● **Task to carry out**: Among the lines of the records, find all that carry the word "computer" and copy them.

● **Supplied entries**:

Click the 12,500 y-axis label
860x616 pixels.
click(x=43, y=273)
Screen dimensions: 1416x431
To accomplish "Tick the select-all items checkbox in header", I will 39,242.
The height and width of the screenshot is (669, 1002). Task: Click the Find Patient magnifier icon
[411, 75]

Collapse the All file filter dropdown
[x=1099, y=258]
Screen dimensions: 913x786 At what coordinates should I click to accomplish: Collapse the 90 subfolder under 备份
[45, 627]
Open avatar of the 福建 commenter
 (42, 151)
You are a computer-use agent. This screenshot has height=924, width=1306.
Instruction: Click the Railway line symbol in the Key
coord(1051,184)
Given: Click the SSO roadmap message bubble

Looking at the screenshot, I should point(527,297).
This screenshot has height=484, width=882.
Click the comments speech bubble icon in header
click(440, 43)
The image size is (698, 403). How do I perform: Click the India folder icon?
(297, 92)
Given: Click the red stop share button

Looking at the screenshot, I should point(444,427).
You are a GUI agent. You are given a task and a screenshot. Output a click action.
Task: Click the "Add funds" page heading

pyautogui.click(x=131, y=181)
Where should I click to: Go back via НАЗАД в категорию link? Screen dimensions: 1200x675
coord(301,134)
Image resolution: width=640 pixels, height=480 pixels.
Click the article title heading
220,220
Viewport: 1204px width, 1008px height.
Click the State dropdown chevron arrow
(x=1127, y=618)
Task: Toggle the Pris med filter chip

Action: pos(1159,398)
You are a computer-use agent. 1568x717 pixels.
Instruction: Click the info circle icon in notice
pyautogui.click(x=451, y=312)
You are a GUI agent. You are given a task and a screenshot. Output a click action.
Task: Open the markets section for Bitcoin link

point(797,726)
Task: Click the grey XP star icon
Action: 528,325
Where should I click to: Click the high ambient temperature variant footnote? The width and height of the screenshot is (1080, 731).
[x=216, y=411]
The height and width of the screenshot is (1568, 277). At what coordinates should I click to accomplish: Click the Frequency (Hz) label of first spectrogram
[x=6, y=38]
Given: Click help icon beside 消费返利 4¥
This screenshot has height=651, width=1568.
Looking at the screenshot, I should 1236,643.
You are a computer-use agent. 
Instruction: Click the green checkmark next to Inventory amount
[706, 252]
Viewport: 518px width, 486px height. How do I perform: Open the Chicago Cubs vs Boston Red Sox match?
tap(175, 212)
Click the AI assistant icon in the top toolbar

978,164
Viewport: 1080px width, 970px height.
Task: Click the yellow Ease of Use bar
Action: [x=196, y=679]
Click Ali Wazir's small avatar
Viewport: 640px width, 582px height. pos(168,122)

● **Exercise response**:
You are a computer-use agent. This screenshot has height=924, width=1306.
You are a computer-use agent. 1568x717 pixels.
You are a computer-use agent. 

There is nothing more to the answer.